Much of the pleasure in reading Farrell lies in trying to work out exactly what he is up to at any given moment. In ‘o+n+e’, letters explode like power chords among the lines of what could be the synopsis of one of those sprawling ‘generational’ novels:
a sun on you like
a painter d f h b e & your pet makes
friends with emptiness because its
cool
& when
they got
it home it wasnt an
elixir at all q n g w k o l a wry face.
This is followed immediately by ‘minimalism over two pages’, two pages of text with nearly all the letters plucked out by some ludic text bot – a kind of inversion of Tom Phillips’s text mining in ‘A Humument’, but without the pictures. This sort of thing is not for everyone, and while it can be exhilarating, surprising, or shocking by turns, too much of it at a sitting has an enervating effect.

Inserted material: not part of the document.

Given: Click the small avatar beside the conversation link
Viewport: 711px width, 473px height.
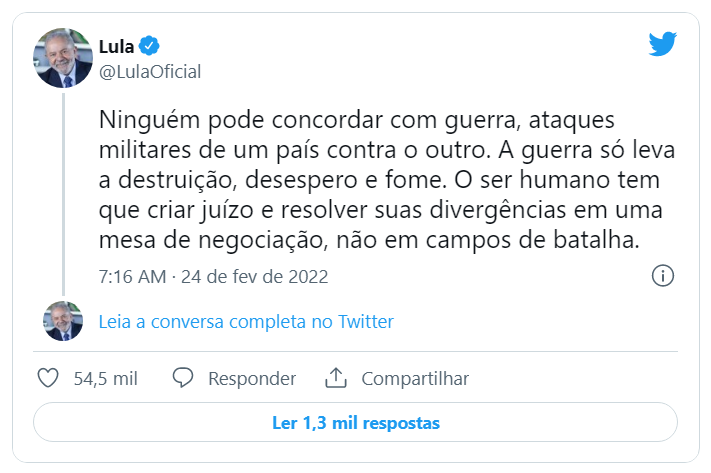Looking at the screenshot, I should coord(63,321).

There is, however, more to open sesame than endless novelty. What Farrell’s poetry demands is not so much that the reader gets it all, but that the reader pays attention. To everything. Punctuation, for instance. Sometimes there isn’t any at all, and sometimes it is all there but there aren’t any capitals, or only a few, and no apostrophes, and the sense is that there is a reason for every variation. At a certain point, which could be anywhere in the book, there is a revelation: it is like the world. We hear, half-hear, and fail to hear an endless stream of words and fragments all the time. Some we hear in ordered packages, and others are inchoate, harsh noises, or faint hints, like someone talking in another room, possibly about us.

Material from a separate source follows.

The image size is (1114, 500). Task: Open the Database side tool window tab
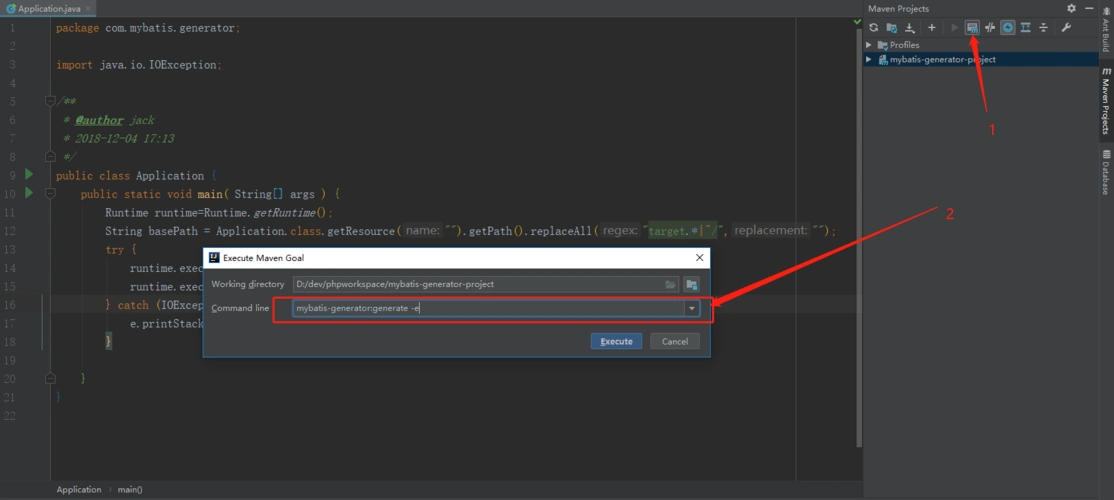coord(1105,172)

Apart from ignoring anything we do not immediately comprehend, all we can do is infer and deduce facts about the world. Reading open sesame requires the same application, and it rewards the effort with varied, ineffable delights and also, to be sure, annoyances.
Delights include six sonnets based on characters from The Bill, conjuring up all the roiling magic at work beneath the streets of Sun Hill: ‘brandon / last night was a spice cigarette / long sweet & heady after a turbulent day, / i dont mean im going to tell you, / cathy to butt out or find another flame, / music has its rise and fall, / the smokiest jazz tends to the impromptu,’ And indeed, like a free-jazz musician casually dropping thirty seconds of ‘My Funny Valentine’ into an evening of atonality, he gives us a sestina (‘What goes around’) that is pure heart-lifting swing: ‘in the magazine paparazzi shots of bad plastic surgery stars / no one like that in the laundry / were all beautiful in the laundry / smiles across our dials white and sweet as marshmallow sandwiches’.

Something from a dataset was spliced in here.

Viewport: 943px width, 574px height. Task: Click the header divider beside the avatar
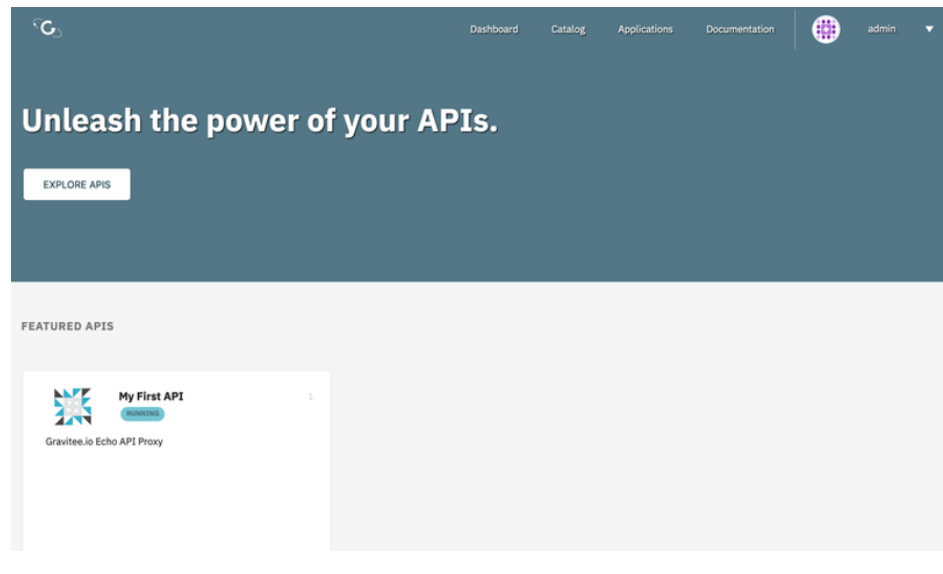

Those stories we hear, half-read books, movies watched while half asleep, people we once knew, or places that speak of youth or passion: Michael Farrell has a strange archetype for them all. ‘the ballad of bubble and squeak’ is a semi-nonsensical skip through an amour fou that is half Belmondo andSeberg, half Sid and Nancy. While the abstract wordplay can sometimes seem arid, there is a real, if slightly ironic, affection in a poem like ‘friends’, which takes a group of young poets and shines them up until they are like the young lawyers in This Life – all sexy, louche, and necessary. In fact it is like an Alan Wearne triple-decker, except that it doesn’t rhyme or glower, and it is only four pages long.
Annoyances include the tendency Farrell has, in common with many academic poets, towards the lame, donnish squib: ‘Substitute’, for example, which reads (in total): ‘You think my shoes are made of / weather’. Cue a pained smile from the assembled undergrads.
The book fades out on a humdrum note with some collage poems, and a concluding one that has two pages of numbers with random words alongside them. All very puzzling. Is it an Oulipo poem? No. Here Farrell has the last laugh: it is the index.